Why do we need fibers
Unlike closures, which have a defined entry and exit point, fibers can preserve their state and return (yield) many times:
f = Fiber.new do
puts 'some code'
param = Fiber.yield 'return' # sent parameter, received parameter
puts "received param: #{param}"
Fiber.yield #nothing sent, nothing received
puts 'etc'
end
puts f.resume
f.resume 'param'
f.resume
prints this:
some code
return
received param: param
etc
Implementation of this logic with other ruby features will be less readable.
With this feature, good fibers usage is to do manual cooperative scheduling (as Threads replacement). Ilya Grigorik has a good example on how to turn an asynchronous library (eventmachine
in this case) into what looks like a synchronous API without losing the advantages of IO-scheduling of the asynchronous execution. Here is the link.
Fibers are something you will probably never use directly in application-level code. They are a flow-control primitive which you can use to build other abstractions, which you then use in higher-level code.
Probably the #1 use of fibers in Ruby is to implement Enumerator
s, which are a core Ruby class in Ruby 1.9. These are incredibly useful.

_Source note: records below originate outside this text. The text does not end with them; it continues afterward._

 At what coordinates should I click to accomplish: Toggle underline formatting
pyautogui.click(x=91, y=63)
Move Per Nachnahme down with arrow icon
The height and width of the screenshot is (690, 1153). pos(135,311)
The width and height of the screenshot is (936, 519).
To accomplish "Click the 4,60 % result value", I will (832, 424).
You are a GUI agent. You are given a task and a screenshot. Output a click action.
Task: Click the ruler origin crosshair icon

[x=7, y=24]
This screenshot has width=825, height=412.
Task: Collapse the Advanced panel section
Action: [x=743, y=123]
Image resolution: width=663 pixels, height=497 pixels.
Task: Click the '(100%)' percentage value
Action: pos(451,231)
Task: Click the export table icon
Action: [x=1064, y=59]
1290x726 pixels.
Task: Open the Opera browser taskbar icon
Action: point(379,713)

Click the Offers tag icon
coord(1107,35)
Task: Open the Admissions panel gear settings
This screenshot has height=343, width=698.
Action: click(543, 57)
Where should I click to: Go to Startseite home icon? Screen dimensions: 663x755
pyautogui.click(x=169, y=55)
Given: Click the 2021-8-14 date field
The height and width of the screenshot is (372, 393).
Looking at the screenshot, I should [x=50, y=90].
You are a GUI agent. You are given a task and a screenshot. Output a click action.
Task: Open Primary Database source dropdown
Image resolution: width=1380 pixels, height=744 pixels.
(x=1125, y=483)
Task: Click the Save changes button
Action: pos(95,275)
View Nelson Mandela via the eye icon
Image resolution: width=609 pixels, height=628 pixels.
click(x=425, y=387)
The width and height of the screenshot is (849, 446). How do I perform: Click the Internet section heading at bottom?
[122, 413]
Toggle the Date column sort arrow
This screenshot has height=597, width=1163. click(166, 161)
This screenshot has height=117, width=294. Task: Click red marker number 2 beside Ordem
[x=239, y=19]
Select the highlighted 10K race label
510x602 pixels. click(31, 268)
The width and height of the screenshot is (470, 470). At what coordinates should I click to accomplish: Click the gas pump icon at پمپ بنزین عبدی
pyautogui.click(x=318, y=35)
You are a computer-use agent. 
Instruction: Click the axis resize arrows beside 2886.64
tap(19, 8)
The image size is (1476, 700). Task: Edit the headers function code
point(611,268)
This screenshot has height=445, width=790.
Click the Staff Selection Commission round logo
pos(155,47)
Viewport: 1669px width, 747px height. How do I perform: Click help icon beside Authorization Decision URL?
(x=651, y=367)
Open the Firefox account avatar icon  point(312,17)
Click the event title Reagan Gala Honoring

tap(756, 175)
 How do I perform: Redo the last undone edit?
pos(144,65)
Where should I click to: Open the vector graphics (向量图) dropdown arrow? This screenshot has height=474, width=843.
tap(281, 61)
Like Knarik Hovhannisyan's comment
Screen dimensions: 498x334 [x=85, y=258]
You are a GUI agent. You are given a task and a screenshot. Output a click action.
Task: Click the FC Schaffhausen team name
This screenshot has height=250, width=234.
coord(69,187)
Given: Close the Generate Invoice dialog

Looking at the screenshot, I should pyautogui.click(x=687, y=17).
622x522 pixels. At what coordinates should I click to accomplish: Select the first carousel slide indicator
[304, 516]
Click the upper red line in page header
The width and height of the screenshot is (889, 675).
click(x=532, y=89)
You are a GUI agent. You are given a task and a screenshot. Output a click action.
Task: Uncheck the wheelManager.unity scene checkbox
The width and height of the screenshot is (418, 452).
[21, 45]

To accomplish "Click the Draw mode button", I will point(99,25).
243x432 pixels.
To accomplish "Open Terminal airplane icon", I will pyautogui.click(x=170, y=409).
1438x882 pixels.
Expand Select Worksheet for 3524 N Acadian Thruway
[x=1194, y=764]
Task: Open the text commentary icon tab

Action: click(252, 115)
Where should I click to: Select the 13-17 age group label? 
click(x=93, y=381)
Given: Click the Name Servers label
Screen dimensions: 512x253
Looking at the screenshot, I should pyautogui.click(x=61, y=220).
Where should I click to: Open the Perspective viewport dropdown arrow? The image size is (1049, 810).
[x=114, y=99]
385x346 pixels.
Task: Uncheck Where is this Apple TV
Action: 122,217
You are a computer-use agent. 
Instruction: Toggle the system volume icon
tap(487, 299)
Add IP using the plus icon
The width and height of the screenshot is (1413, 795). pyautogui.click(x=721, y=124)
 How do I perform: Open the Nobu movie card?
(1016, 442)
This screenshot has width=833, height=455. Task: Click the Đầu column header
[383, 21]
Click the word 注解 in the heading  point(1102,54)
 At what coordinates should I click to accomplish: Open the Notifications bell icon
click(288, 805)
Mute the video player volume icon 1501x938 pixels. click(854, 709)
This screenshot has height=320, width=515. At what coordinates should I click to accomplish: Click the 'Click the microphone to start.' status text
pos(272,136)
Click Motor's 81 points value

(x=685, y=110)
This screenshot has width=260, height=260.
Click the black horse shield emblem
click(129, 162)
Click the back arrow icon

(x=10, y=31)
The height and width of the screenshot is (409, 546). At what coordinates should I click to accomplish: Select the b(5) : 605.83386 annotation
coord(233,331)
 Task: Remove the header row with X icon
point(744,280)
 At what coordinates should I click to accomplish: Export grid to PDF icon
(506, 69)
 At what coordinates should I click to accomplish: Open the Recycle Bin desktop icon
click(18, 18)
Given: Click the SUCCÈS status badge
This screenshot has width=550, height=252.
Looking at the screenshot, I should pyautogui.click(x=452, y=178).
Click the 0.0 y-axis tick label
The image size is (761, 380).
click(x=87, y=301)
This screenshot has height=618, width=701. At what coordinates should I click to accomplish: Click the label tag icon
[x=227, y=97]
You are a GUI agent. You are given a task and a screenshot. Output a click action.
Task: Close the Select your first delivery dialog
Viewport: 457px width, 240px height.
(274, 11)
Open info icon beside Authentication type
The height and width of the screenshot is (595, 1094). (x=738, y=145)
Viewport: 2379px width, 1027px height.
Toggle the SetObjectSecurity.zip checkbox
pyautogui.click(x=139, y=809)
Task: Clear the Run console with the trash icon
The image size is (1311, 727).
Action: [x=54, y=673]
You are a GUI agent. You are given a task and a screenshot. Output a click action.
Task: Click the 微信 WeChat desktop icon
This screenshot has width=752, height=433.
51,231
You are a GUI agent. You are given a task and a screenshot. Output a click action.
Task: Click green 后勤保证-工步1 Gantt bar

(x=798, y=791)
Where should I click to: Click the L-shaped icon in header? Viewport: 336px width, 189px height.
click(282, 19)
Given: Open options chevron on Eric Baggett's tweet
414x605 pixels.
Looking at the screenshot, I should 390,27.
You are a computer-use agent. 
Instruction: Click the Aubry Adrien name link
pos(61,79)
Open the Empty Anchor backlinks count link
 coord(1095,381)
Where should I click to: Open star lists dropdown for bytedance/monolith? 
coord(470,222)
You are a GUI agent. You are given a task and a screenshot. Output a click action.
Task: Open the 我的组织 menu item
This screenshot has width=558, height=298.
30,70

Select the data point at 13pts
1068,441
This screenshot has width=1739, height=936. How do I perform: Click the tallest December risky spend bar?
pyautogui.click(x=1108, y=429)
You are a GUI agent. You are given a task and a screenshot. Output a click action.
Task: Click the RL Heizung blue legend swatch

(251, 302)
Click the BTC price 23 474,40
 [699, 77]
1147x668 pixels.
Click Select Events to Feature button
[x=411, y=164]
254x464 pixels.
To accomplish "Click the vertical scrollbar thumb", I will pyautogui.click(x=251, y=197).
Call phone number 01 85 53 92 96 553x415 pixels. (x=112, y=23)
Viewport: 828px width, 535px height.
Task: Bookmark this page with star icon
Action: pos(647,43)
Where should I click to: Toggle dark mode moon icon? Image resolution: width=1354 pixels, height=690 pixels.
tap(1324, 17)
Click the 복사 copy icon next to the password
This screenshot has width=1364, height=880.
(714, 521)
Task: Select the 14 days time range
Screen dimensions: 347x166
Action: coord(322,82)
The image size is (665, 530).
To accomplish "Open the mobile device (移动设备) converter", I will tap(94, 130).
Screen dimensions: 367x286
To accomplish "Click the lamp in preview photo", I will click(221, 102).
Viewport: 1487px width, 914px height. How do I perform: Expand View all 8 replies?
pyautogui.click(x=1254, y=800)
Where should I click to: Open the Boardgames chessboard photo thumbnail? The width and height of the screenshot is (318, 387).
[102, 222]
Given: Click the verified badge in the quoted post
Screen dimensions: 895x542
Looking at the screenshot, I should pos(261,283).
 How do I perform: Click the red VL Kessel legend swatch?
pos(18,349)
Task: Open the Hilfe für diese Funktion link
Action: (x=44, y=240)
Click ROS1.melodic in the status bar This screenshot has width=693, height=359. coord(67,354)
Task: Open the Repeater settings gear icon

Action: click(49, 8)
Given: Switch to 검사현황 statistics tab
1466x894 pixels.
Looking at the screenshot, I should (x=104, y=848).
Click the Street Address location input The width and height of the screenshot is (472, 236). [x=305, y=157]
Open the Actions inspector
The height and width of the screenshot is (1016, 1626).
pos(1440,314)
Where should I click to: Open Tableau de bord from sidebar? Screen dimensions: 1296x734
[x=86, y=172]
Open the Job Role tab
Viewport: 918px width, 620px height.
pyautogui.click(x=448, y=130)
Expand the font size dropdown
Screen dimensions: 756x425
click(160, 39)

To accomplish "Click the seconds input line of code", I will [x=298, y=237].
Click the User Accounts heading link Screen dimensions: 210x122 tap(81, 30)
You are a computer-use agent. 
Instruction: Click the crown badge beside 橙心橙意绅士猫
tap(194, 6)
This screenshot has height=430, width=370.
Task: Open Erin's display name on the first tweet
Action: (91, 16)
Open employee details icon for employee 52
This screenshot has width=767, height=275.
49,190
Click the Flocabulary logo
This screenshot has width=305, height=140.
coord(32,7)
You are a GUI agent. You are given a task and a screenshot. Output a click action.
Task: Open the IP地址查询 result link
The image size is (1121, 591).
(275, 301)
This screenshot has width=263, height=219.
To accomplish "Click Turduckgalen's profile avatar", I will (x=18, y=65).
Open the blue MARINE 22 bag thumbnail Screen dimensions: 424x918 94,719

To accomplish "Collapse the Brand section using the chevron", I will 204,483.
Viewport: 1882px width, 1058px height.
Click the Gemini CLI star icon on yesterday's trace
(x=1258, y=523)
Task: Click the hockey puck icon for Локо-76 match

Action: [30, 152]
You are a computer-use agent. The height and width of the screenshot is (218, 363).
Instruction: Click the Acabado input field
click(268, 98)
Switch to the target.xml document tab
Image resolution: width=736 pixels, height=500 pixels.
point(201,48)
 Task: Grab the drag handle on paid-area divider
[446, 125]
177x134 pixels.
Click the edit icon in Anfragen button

In Ruby 1.9, if you call almost any iterator method on the core classes, without passing a block, it will return an Enumerator
.
irb(main):001:0> [1,2,3].reverse_each
=> #<Enumerator: [1, 2, 3]:reverse_each>
irb(main):002:0> "abc".chars
=> #<Enumerator: "abc":chars>
irb(main):003:0> 1.upto(10)
=> #<Enumerator: 1:upto(10)>
These Enumerator
s are Enumerable objects, and their each
methods yield the elements which would have been yielded by the original iterator method, had it been called with a block. In the example I just gave, the Enumerator returned by reverse_each
has a each
method which yields 3,2,1. The Enumerator returned by chars
yields "c","b","a" (and so on). BUT, unlike the original iterator method, the Enumerator can also return the elements one by one if you call next
on it repeatedly:
irb(main):001:0> e = "abc".chars
=> #<Enumerator: "abc":chars>
irb(main):002:0> e.next
=> "a"
irb(main):003:0> e.next
=> "b"
irb(main):004:0> e.next
=> "c"
You may have heard of "internal iterators" and "external iterators" (a good description of both is given in the "Gang of Four" Design Patterns book). The above example shows that Enumerators can be used to turn an internal iterator into an external one.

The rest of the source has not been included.